Sempre atento, o fotógrafo Ronald Mendes, de Santa Maria, enviou à coluna um registro das obras do Memorial da Kiss, que foram retomadas em janeiro, depois ficarem paralisadas por quase um ano para adequações no projeto.

Na imagem, é possível observar, no canto esquerdo, a construção de uma das faces do chamado "corredor enclausurado", um túnel sob o prédio do memorial que servirá como segunda saída de emergência.
À coluna, o presidente da Associação de Vítimas da Kiss (AVTSM), Flavio Silva, contou que o memorial contará com um auditório para 110 pessoas, que a entidade pretende alugar para custear a manutenção do prédio.

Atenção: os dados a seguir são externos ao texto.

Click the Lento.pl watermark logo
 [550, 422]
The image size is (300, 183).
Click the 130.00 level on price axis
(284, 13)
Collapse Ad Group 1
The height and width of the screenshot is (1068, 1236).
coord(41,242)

Dessa forma, por questões de segurança, são exigidas duas saídas de emergência — ambas desembocarão na Rua dos Andradas.

— Quem estiver no fundo do memorial, no momento em que entrar no túnel já estará em local seguro. Será tudo fechado com concreto, com iluminação própria e ventilação mecânica. Entrou no túnel, está fora de perigo. Vai sair na calçada, fora do prédio. É uma garantia de que, ao frequentarem o memorial, estarão em um local totalmente seguro, coisa que nossos filhos não tiveram, segurança dentro da boate Kiss. Temos de dar exemplo em prevenção — diz Flávio.
A nova previsão para término das obras é final de junho. O custo total será de R$ 5,9 milhões.